Stored data entries
>>>>
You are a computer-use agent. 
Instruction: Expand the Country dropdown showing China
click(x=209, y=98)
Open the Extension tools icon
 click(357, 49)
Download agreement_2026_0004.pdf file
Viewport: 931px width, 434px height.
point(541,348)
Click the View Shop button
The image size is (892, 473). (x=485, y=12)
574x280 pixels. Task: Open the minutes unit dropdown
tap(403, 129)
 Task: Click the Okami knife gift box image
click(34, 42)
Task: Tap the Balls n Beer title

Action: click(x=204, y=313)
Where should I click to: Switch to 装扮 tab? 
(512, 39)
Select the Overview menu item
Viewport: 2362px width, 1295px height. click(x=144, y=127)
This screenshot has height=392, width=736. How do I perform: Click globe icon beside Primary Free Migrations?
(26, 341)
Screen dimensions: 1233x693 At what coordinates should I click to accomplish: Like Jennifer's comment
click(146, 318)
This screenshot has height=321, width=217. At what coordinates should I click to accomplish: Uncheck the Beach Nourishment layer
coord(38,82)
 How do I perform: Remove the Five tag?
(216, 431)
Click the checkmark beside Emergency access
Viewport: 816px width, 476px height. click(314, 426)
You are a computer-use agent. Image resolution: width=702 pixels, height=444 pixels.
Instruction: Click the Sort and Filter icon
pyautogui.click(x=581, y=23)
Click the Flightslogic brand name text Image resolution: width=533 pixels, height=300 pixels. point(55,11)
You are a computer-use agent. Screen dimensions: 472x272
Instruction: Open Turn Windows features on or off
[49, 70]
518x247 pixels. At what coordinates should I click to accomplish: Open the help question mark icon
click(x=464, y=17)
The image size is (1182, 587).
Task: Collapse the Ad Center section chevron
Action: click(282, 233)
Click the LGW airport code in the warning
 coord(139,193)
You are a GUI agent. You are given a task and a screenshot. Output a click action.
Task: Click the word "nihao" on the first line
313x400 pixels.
<<<<
Exercise prompt
Look through the entries. Copy out each line with "resolution" in it.

Result of the task
You are a computer-use agent. Image resolution: width=702 pixels, height=444 pixels.
Click the Flightslogic brand name text Image resolution: width=533 pixels, height=300 pixels. point(55,11)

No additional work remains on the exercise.